At first the bombing prompted fear that the country was about to be dragged back to the civil war of 1975 to 1990 that left 120,000 Lebanese dead and a quarter of the population wounded. Grim reminders of that brutal conflict are dotted around Beirut—war-damaged buildings still incongruously poke out here and there from a new city of gleaming glass and modern architecture.

“Once they realized the bombing wasn’t the start of an immediate round of indiscriminate violence, you could sense the relief,” says a U.N. diplomat. “They don’t want to go back to the future. They just want the present—even if it isn’t perfect.”

Lebanon’s economy now is in the dumps. The Beirut souk, an upscale mall wedged between Martyr’s Square and a bright blue Mediterranean, was virtually empty over the Eid holiday. A government report published yesterday said that most Lebanese can’t afford to save and two-thirds are finding it hard to meet their everyday needs.

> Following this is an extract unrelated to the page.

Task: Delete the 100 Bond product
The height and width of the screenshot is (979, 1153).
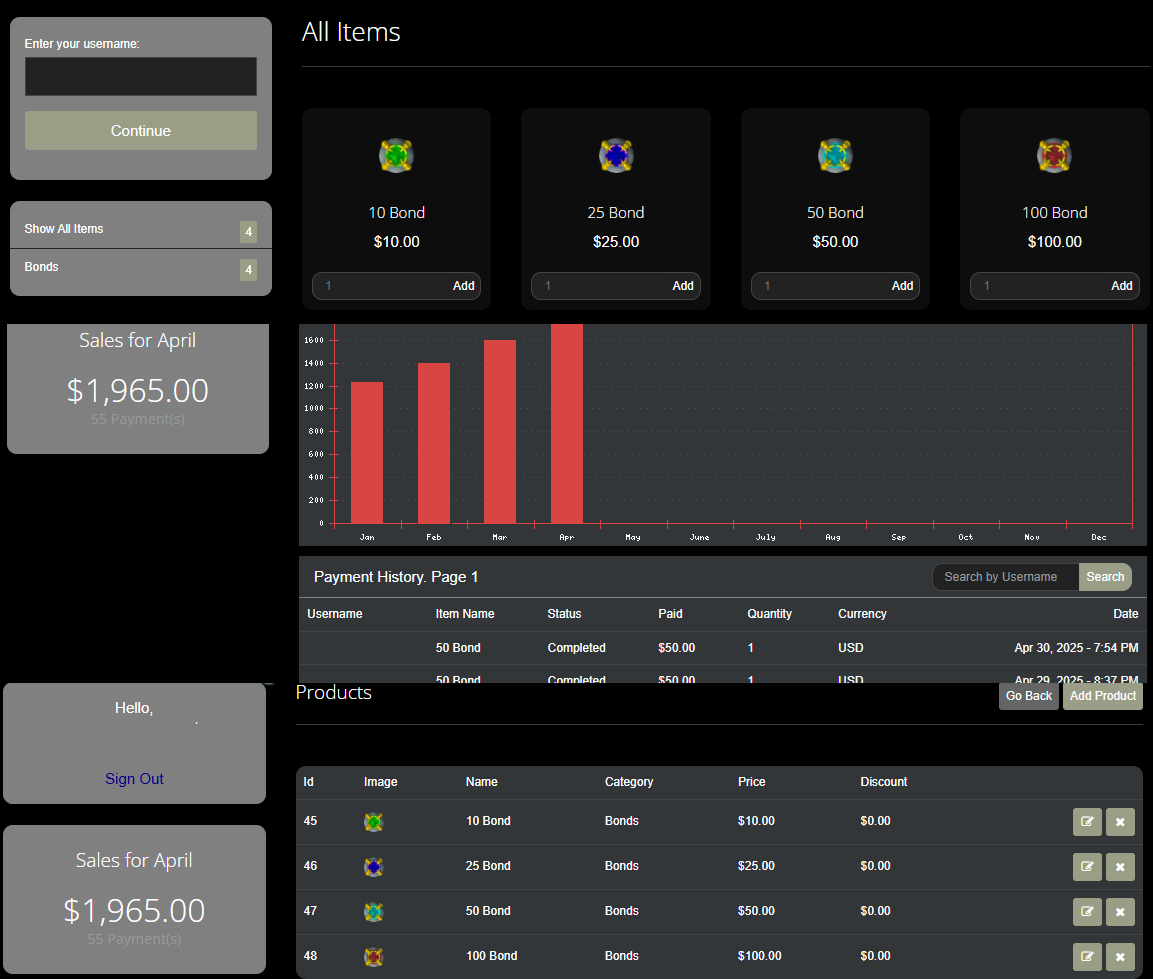Action: [1120, 956]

Even so, in the turbulent Middle East of the Arab Spring Lebanon has been an oasis of calm and relative affluence. “They are not in the mood to risk anything,” says a former adviser to Saad Hariri. “I think the Future Movement has overplayed its hand. People are not convinced that replacing Mikati will solve anything. And they don’t see what you replace the policy of disassociation with when it comes to Syria—that is, if you don’t want to hasten us being sucked in. We feel, of course, that we are living on borrowed time, but why speed things up?”